From my experience as a human being and a sustainability consultant to business, I have seen this cycle play out again and again.   She defines four cycles.
  1. Death and Rebirth
  2. Dreaming and Scheming
  3. The Hero's Saga
  4. The Promised Land
Most sustainability consultants try to jump to stage three of the cycle of change, and get individuals and companies to take action.  This works well when an organization or person is ready to act.  It doesn't work so well when a company is in a death and rebirth phase.

The truth is that not everyone is ready to go into the flow of action that comes naturally in stage three.  That's why in the Green Leader's program that I manage, we don't follow a strictly linear schedule of transformation.  We collaborate together coming from different energetic levels.  Part of what I do is assess where in the change cycle someone is working from.

The truth is we are all always in a change cycle, and you have to understand energetically where you are in that cycle, to be able to nurture yourself through whatever stage you are at.

If you find yourself on a road without a map in your life, I heartily recommend taking a look at Martha Beck's, Finding Your Own North Star. 

Thursday, September 2, 2010

Taking the Right Road in the Wrong Direction

Last night I went to an inspiring women's networking event called WOW. 

It was my first real networking event in over two years.   I had made an intentional choice to spend more time with my children.  I also was lucky enough to work on finding myself with an amazing life coach out of California and attemptig to finish my first novel during that time.  Over the last two years,I led a small but exciting program at the Chicago Center for Green Technonology called the Green Leaders program.  From my point of view, my commitment to sustainability has been modest compared to the time when I was program director for a City of Chicago green business program. 

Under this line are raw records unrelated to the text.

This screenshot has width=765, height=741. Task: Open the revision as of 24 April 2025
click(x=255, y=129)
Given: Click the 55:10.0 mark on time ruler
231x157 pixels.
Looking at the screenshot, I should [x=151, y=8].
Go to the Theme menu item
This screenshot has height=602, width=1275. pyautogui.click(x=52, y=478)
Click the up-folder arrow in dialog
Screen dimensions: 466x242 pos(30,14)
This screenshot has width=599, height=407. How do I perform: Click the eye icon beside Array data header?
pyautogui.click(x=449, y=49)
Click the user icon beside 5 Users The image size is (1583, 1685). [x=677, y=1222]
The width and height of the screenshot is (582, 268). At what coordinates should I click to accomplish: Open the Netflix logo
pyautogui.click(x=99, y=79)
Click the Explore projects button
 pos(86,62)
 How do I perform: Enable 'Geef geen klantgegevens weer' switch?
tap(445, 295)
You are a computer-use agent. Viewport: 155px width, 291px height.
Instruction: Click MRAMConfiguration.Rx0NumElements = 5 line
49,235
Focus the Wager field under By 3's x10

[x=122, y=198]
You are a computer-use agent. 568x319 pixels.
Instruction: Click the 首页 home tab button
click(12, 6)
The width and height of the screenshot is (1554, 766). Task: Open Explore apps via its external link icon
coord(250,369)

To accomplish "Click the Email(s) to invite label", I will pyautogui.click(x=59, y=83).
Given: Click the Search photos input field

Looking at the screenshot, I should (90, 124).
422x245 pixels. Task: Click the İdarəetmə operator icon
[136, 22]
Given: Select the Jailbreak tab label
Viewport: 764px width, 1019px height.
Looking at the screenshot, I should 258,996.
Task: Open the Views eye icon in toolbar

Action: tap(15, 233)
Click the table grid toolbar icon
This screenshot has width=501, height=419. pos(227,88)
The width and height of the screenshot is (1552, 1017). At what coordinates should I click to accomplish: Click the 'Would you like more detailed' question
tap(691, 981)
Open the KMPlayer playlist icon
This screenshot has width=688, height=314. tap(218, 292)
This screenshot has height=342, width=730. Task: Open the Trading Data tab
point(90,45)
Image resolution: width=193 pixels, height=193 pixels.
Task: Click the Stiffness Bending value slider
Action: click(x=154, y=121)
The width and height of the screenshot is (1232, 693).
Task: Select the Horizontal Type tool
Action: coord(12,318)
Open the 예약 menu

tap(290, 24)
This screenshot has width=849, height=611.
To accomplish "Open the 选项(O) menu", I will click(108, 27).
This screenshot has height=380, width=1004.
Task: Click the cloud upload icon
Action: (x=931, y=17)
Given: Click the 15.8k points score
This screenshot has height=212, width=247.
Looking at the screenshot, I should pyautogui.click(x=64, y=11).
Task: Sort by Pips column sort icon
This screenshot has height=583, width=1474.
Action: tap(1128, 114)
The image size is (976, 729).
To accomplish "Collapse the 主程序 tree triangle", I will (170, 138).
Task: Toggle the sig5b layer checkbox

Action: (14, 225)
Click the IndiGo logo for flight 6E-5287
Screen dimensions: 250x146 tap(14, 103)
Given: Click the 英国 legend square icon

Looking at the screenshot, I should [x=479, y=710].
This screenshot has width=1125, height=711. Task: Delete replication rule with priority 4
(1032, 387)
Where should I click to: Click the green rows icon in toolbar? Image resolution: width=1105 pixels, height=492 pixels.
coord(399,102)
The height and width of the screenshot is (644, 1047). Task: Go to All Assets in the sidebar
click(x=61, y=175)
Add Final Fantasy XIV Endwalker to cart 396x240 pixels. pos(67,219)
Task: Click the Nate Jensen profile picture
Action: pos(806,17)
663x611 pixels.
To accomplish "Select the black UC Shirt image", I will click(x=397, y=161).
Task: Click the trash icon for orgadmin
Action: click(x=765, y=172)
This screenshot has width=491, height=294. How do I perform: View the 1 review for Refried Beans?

For the last several months, my friend Falise had invited and challenged me to start twittering and blogging.  So, thus, this first blog in a while. 

Last night, I was very impressed with Jenniffer Weigel.  My favorite quote came from Therese Rowley, a local transformation consultant and intuitive healer.  She said that the Dalai Lama had said that western women would change the world.  I honestly had shivers go up my spine when I heard her say this.

I was surprised to have the feeling again.  It's been a while since I dared to believe that I could change the world, despite the publication of my book It's Time to be an Idealistic, Environmental Capitalist with my co-author Marvin Klein.

I had come to this event ready to give up on my passion for sustainability because this seems like such a hard time to care, when I have two children to feed and bills to pay.

I have been sorely disappointed that the Obama administration hasn't made greening the country a priority.  I feel he has let some of his supporters like myself down. Instead under his watch, it seems that the green movement has been discredited more than anything else. 

As a sustainability consultant, I have watched and wondered what could I do as only one person.  The non-profit where I had worked to create the Chicago Waste to Profit Network is closing its doors.  These are tough times for social entrepreneurs who like lost causes.

Last night after the event, I found myself driving home in the dark and lost.  I couldn't tell where I was going.  It slowly dawned on me that I was on the right road to get home, but I was driving in the wrong direction.

To me, that is where we are in America now.  We are on the right road, but driving in the wrong direction.  Jeffrey Sachs in the latest Scientific American leads to these same conclusions.  Never before have humans lived longer, more prosperous lives on the whole.  Yet, around the world natural systems are in decline at alarming rates.   The decline is not overnight, it is taking decades.  So, most of us can't see it.

In a sense, the brilliance of our technology and knowledge has put the planet on the "right" road.  Unfortunately, we don't realize that we are driving in the wrong direction in the dark.  It's time to turn around and take care of our home.